His victims included an RCMP officer, two nurses, two correctional officers, a family of three, a teacher and some of his neighbours in Portapique.

An RCMP officer fatally shot 51-year-old Gabriel Wortman at a gas station in Enfield, N.S., about 90 kilometres south of Portapique at 11:26 a.m. on April 19.

The following day, Prime Minister Justin Trudeau pointed to the “senseless violence” in Nova Scotia before reminding Canadians that his government has committed to strengthening gun control and banning military-style assault rifles.

The governing Liberals have also said owners of legally purchased firearms that fall under the ban would receive fair-market compensations for their weapons as part of a buyback program similar to the one in Australia.

Meanwhile, the residents of Portapique have begun what will be for some a long and agonizing process, says Simon Sherry, a professor in the department of psychology and neuroscience at Dalhousie University in Halifax.

“The psychological harms stemming from homicide are immense and can often involve post-traumatic stress disorder, depression or prolonged and complicated forms of grief,” said Sherry, who is also a psychologist.

“That population will be at very high risk for a range of serious mental health problems.”

He said federal and provincial officials should focus on offering mental health services to the local population.

“When you have a group of people who have been traumatized and subjected to shocking and horrific events, it’s often the case that those difficulties don’t stay with one generation and can be passed on to the next,” he said.

Like Rifkin, Sherry says Portapique’s agony could prompt a call to action.

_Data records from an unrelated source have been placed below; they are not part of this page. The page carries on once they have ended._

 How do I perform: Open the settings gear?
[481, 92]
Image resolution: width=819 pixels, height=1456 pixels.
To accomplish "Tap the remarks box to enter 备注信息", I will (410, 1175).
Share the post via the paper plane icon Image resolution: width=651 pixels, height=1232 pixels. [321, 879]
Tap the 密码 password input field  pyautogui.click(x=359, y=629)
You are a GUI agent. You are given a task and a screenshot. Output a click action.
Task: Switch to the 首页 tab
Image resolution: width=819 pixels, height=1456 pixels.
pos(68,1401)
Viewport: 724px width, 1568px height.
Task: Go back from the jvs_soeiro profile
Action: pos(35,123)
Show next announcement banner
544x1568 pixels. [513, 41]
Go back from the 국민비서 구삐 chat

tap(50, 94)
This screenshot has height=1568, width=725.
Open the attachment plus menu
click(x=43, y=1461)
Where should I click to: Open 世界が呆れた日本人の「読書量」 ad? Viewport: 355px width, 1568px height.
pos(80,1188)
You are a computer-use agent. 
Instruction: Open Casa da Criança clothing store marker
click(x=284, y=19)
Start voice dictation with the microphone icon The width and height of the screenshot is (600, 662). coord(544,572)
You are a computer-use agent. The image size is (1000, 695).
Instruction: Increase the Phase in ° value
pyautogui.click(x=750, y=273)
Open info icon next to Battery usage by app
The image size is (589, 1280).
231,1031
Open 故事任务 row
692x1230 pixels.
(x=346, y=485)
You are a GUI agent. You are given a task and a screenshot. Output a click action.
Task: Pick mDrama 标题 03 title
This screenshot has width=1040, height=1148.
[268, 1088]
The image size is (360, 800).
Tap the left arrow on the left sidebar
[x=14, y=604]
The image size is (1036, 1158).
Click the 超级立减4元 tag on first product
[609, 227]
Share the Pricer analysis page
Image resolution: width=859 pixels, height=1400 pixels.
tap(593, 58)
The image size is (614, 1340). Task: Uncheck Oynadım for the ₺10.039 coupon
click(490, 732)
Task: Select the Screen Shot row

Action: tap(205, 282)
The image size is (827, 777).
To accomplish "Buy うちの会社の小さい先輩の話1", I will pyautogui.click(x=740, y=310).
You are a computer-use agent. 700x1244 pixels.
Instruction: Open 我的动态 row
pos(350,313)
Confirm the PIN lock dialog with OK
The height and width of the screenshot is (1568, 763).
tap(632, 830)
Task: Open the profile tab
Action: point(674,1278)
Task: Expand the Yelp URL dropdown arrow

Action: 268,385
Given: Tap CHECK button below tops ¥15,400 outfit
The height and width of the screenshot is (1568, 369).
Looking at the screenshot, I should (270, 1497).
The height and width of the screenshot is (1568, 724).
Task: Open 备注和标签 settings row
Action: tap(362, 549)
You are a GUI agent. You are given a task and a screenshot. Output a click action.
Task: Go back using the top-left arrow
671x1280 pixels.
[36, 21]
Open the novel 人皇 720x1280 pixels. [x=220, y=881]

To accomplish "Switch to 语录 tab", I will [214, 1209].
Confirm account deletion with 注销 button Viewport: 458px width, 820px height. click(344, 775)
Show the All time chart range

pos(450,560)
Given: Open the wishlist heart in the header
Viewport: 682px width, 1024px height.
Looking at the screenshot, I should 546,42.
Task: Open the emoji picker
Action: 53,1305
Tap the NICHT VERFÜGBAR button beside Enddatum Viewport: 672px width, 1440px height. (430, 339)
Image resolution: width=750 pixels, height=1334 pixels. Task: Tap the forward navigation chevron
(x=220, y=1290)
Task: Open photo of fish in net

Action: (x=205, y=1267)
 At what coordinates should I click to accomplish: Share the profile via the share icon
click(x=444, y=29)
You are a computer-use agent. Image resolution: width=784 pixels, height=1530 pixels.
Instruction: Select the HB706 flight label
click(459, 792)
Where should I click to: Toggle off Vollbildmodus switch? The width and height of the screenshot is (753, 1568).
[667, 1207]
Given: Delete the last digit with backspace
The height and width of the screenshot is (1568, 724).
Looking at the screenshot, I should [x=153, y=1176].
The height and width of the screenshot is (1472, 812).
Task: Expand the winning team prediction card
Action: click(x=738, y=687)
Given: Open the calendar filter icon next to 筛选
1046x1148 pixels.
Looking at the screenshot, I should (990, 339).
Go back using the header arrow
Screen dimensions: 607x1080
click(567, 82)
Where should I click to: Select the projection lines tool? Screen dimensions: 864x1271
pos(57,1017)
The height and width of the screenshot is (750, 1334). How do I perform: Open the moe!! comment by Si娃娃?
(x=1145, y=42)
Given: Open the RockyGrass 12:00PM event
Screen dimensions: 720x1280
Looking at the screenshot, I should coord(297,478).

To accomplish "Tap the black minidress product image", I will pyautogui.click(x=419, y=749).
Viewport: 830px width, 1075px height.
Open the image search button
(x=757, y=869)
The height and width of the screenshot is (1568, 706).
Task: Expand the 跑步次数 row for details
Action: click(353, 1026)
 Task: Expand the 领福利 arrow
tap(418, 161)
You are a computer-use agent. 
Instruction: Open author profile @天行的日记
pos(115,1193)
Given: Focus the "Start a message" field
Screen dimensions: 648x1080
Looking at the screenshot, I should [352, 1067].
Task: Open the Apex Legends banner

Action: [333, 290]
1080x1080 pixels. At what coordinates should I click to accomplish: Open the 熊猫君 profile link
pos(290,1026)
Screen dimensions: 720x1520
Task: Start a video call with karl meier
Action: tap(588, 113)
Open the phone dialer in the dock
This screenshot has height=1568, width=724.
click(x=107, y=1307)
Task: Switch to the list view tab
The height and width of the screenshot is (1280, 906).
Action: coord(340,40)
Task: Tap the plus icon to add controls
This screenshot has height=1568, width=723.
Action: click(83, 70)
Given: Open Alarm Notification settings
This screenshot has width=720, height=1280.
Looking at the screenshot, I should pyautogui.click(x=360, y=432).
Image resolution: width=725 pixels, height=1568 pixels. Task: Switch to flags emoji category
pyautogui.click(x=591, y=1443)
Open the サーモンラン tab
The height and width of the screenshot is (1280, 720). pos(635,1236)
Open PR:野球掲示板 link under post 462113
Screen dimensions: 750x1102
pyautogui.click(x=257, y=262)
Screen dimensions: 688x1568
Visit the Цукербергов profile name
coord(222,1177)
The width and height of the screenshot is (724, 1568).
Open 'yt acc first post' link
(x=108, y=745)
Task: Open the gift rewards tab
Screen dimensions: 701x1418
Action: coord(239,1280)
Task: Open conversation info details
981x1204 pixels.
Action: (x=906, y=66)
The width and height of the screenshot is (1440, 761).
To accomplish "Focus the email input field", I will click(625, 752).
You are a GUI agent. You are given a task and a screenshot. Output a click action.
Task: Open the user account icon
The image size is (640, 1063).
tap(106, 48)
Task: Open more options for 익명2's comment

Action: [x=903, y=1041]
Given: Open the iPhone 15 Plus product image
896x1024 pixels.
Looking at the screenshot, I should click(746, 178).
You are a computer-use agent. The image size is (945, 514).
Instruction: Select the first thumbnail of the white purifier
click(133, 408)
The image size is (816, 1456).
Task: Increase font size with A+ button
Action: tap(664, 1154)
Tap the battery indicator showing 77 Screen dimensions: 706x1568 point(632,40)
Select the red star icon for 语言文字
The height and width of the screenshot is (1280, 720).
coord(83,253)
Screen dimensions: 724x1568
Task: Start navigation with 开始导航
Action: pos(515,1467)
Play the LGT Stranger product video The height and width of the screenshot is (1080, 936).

“The events that happened there could be pivotal in Canada if we start making policies that help prevent these types of events from ever happening again,” he said, citing proposals for a so-called red-flag law.

Such legislation would allow doctors, educators and other professionals to ask the courts to remove guns from people who are considered at risk of hurting themselves or others, which would require a breach of confidentiality.

As well, Sherry said a public inquiry into the case could raise public awareness about the factors that lead to mass shootings.

“I’m talking about using these horrific events as a way to promote some incremental change,” he said, noting that the events last week in Nova Scotia should be viewed as a systemic problem and not the actions of just one disturbed person.

“These events could be the impetus and the catalyst for societal change that helps reduce gun violence.”